Awareness of the harms inflicted on a minor by a priest’s sexual abuse has increased markedly over the past 10 years. Among the most common of these harms is substance abuse. Extreme anxiety and severe depression, sometimes leading to suicidal thoughts or to suicide itself, are also frequent. So are obsessive thoughts and behaviors (obsessive/compulsive disorder) especially having to do with sex and religion. The victim’s suppressed anger and resentment may manifest itself in these and other ways such as self-blame, low self-esteem and shame. The damage can and often does last a lifetime, although some victims may alleviate it by reporting the abuse, talking about it to those close to them, taking prescribed medications, and seeing a psychotherapist.
Relationships can also be affected by having been sexually abused as a minor. Victims can become distrustful of others, antisocial, and experience unusual levels of strain in their marriages that may lead to divorce. Post-abuse youngsters may develop eating disorders or become delinquent, promiscuous and confused about their sexual identities.
As a result of priest abuse, victims may grow distrustful of Catholicism itself or give up on their Church altogether. The sacrament of confession may become problematic for them, especially when the abusing priest used the confessional as part of the process of grooming them. Victims can be robbed of the consolations of their faith at the very times when they most need spiritual comfort.

### Assigned task 1
According to the passage on the harms of priest sexual abuse, which harm is among the most common?
### Assigned task 2
List every way the passage on the harms of priest sexual abuse says victims may alleviate the damage.
### Assigned task 3
Echo the passage on the harms of priest sexual abuse word for word, everything from "Relationships can also" down to "their sexual identities.".

### Dataset extract
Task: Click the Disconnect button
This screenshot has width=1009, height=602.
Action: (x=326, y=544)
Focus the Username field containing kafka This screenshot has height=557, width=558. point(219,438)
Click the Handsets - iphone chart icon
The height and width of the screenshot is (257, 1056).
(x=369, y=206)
...
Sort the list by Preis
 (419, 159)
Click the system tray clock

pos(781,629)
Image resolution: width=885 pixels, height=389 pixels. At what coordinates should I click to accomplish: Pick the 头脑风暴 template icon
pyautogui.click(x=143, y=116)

### Expected answer 1
Substance abuse.

### Expected answer 2
Reporting the abuse; talking about it to those close to them; taking prescribed medications; seeing a psychotherapist.

### Expected answer 3
Relationships can also be affected by having been sexually abused as a minor. Victims can become distrustful of others, antisocial, and experience unusual levels of strain in their marriages that may lead to divorce. Post-abuse youngsters may develop eating disorders or become delinquent, promiscuous and confused about their sexual identities.